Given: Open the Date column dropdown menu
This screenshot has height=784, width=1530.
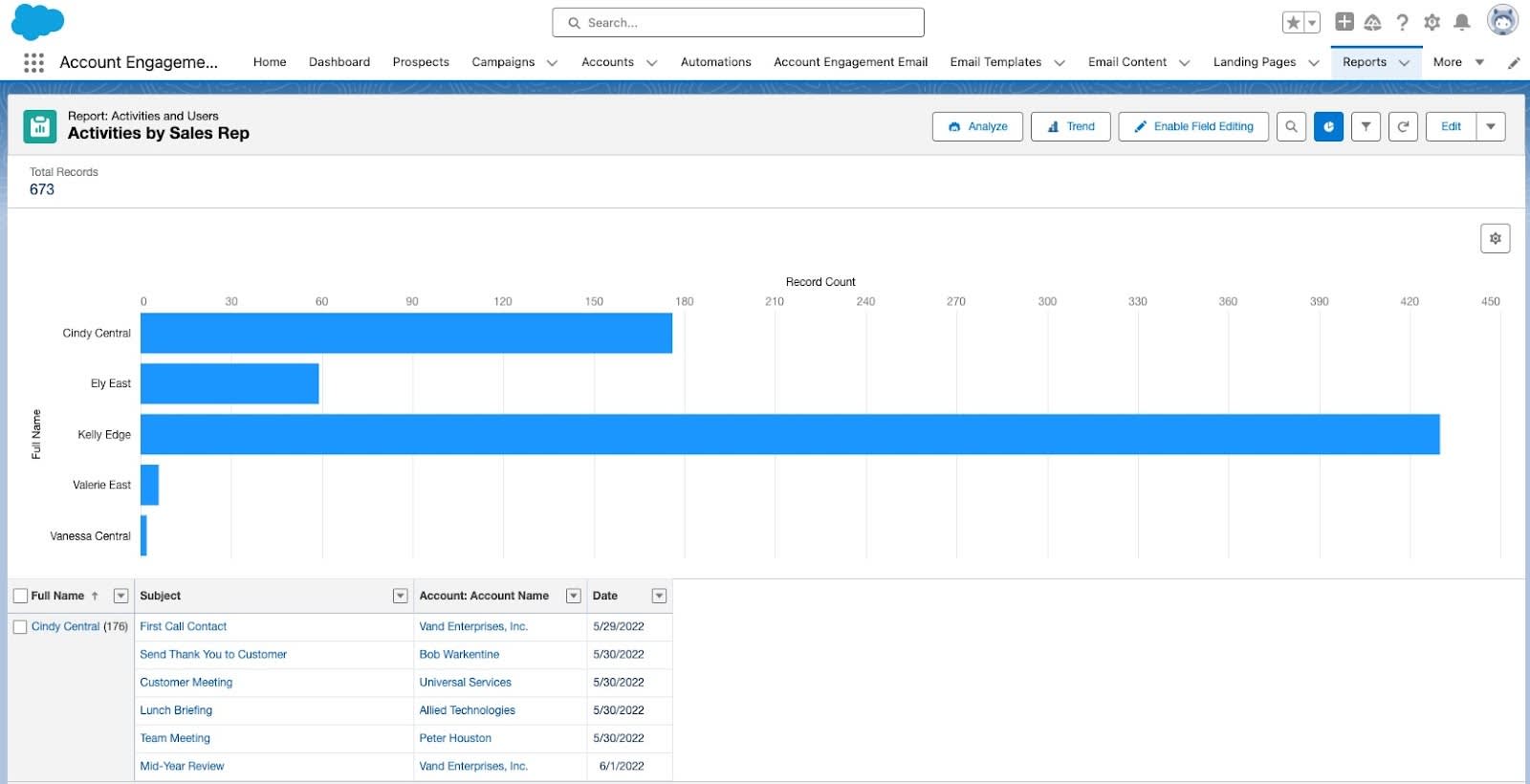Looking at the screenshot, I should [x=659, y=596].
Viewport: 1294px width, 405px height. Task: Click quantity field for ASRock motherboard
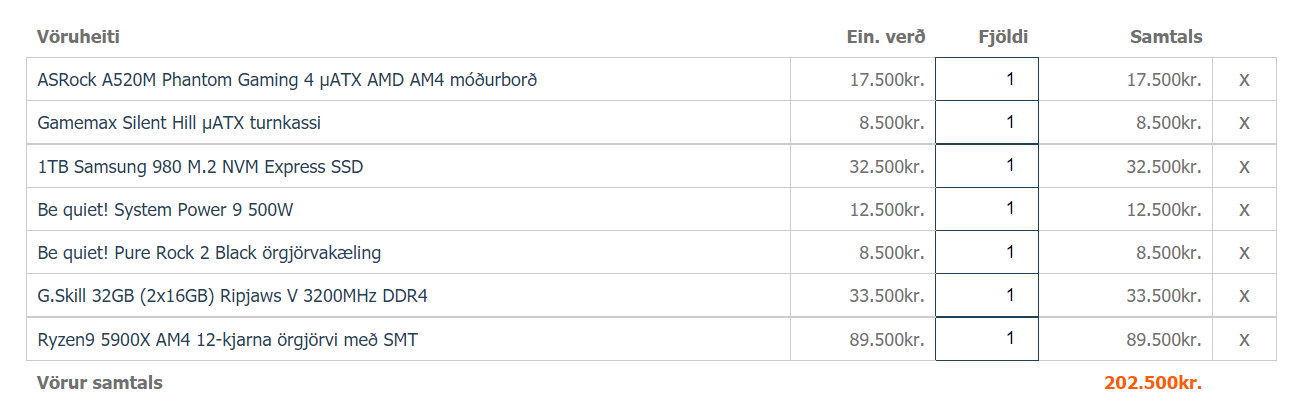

★ ★ ★ ★

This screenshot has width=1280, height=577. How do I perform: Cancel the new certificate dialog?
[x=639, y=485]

★ ★ ★ ★

▶ _WHAT YOU WILL DO_
From the records above, write out exactly the lines that begin at the line with "Given: Open the Date column dropdown menu" and end at the line with "Viewport: 1294px width, 405px". Pictures must not appear in the output.

▶ _ANSWER SPACE_
Given: Open the Date column dropdown menu
This screenshot has height=784, width=1530.
Looking at the screenshot, I should [x=659, y=596].
Viewport: 1294px width, 405px height. Task: Click quantity field for ASRock motherboard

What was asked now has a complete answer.